* Begin SUPPLIED PASSAGE *

Configuration Changes: The Silent Threat to Your Bottom Line

Configuration Changes, Design and configuration, SaaS, Software-as-a-Service
June 7, 2019

From a customer’s perspective, Software as a Service (SaaS) solutions seem like the perfect way to work around a classic business saying: “You can have it fast, good, or cheap. Pick two.” That’s why the $95 billion SaaS industry will grow nearly 50% in the next few years. Some reports even go as far as to say that 73% of organizations will shift applications almost entirely to SaaS by 2020.

Learn the 3 challenges to SaaS configuration changes. Click here to download your free infographic.

Threat to sales bottom lineBut there’s a problem for those providing digital transformation solutions and services. As SaaS solutions have matured, they’ve become increasingly complex. And with that complexity comes the reality that even seemingly minor configuration changes can wreak havoc from pre-sales all the way through operations to your bottom line.

So many sales and operations teams are making the mistake of trusting traditional configuration management for their SaaS solutions. Without modernizing and automating project configuration management (PCM), you’re putting your bottom line at serious risk.

3 Configuration Change Challenges for Sales and Operations

Traditionally, the SaaS sales and operations model hinged on deep collaboration and manual processes. Your sales team works to understand the needs of prospects and sell services accordingly. Those needs are handed off to engineers for configuration. And once the services are deployed, your operations team works to maintain client satisfaction and collaborate with engineers to make ongoing configuration changes.

* End SUPPLIED PASSAGE *
* Begin EXCERPTED RECORDS *

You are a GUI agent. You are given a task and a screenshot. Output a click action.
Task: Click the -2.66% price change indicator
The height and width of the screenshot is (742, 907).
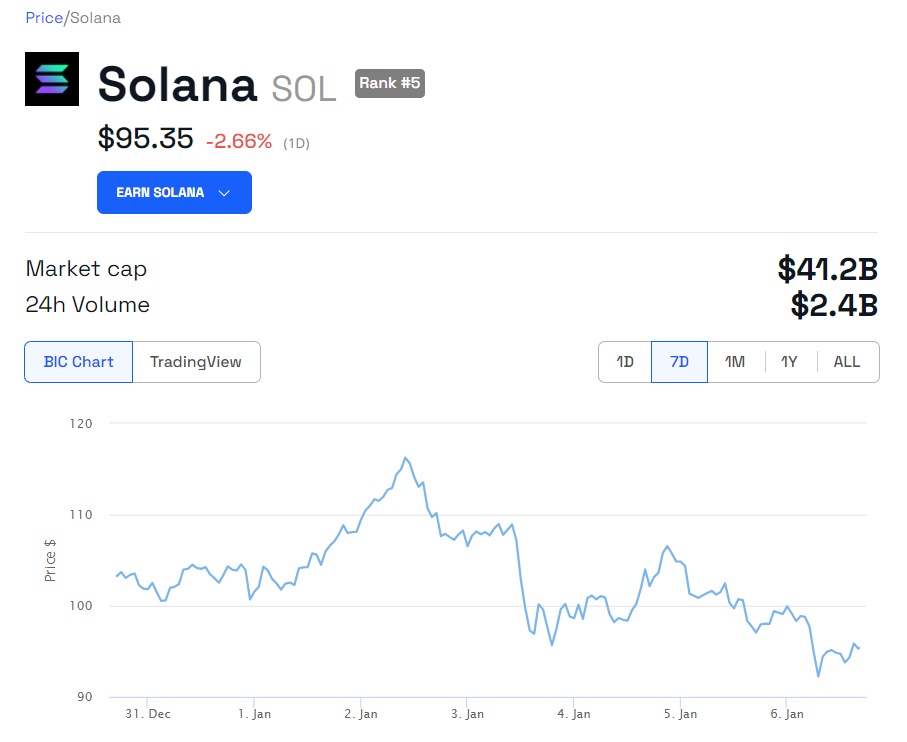[239, 141]
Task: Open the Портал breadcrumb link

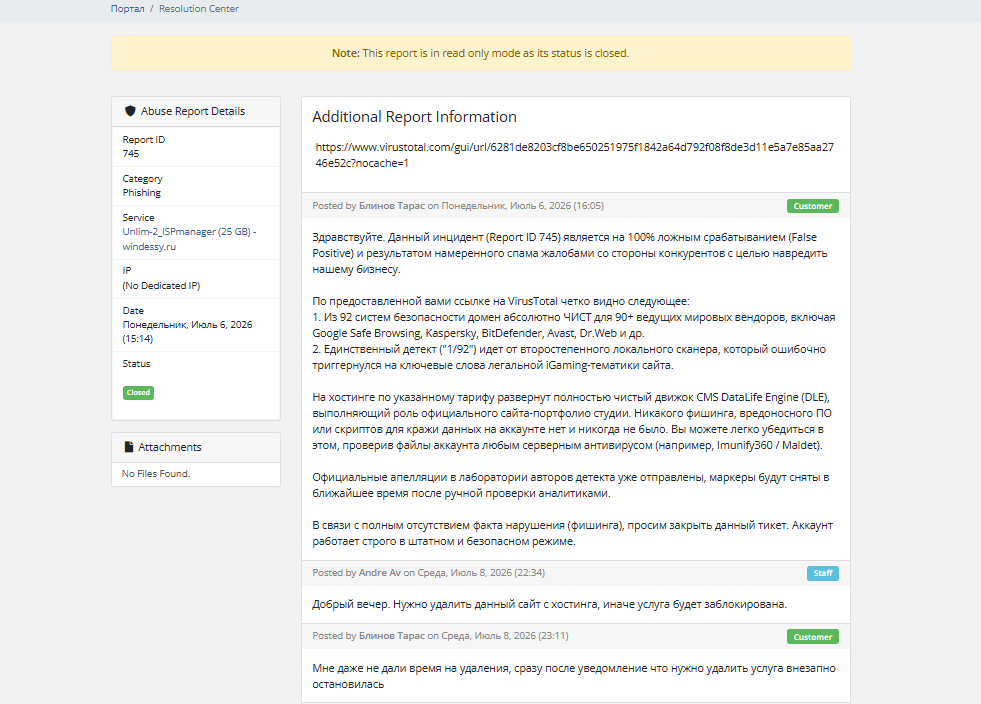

* End EXCERPTED RECORDS *

→ BRIEF 1
Copy the article on SaaS configuration changes from "From a customer’s" up to and including "your free infographic.".
→ BRIEF 2
Answer these from the article on SaaS configuration changes:
(a) What dollar size does it give for the SaaS industry?
(b) What percentage of organizations do some reports say will shift applications almost entirely to SaaS by 2020?
(c) In the traditional model, to whom are prospects' needs handed off for configuration?
→ BRIEF 3
Pick up the article on SaaS configuration changes after its final sentence and keep writing it.

→ EXERCISE RESULT 1
From a customer’s perspective, Software as a Service (SaaS) solutions seem like the perfect way to work around a classic business saying: “You can have it fast, good, or cheap. Pick two.” That’s why the $95 billion SaaS industry will grow nearly 50% in the next few years. Some reports even go as far as to say that 73% of organizations will shift applications almost entirely to SaaS by 2020.

Learn the 3 challenges to SaaS configuration changes. Click here to download your free infographic.

→ EXERCISE RESULT 2
(a) $95 billion
(b) 73%
(c) Engineers

→ EXERCISE RESULT 3
But manually coordinating configuration changes both large and small can result in significant challenges for your sales and operations teams, including:

  • Getting Quotes to Clients Quickly: All your sales team wants is a simple and quick quote to deliver to prospects. But with increasingly-complex SaaS solutions, they’re constantly being asked discovery questions from engineers trying to get a handle on what must be included in each quote. The sales team becomes an intermediary between customers and engineers that leads to delays in delivering quotes, pushing prospects to your competitors.
  • Minor Changes, Major Problems: It’s up to sales and operations to make sure prospects and customers are getting the services they want/need. And sometimes that means making configuration changes at the last minute. What started as service for 500 phones gets updated to 525 phones by a salesperson trying to close the deal. That may not seem like a major change to sales—but on the backend, the configuration change can impact licenses, network integrity, and other technical aspects of the SOW and inevitably degrade service quality.
  • Inaccurate Configurations: When configuration management is manual, ensuring engineers are working off of the right information can be a challenge. Half the time, services go into effect with configurations that don’t match the services promised to a customer. Even if you have processes in place for discovery and qualification, engineers can see ambiguity that leads to inaccurate configurations.

The top-line impact of these challenges is that you’ll have unsatisfied prospects and customers that believe that you did not deliver on your promises. Whether a prospect gets frustrated by the time it takes to receive a quote or customers aren’t given the services they expect, these top-line consequences of poor configuration change management will lead to bottom-line costs that quietly hurt your business.

The Impact of Configuration Changes on Your Bottom Line

For all the benefits of a SaaS model, the transition away from traditional hardware-based services puts real pressure on your margins. In the past, you could sell $150,000 worth of hardware with high margins on installation services. Now, those same services come in a software package at a fraction of the cost to customers, compressing your margins in the process.

The services included alongside your SaaS packages mean everything to your bottom line. Configurations are based entirely on the pricing and scope of the work described by sales and operations. Upselling a customer on a new product feature or service is great—but only if that upsell is accompanied by the appropriate configuration change. And all too often, you end up providing services that were never rolled into the pricing for the original configuration.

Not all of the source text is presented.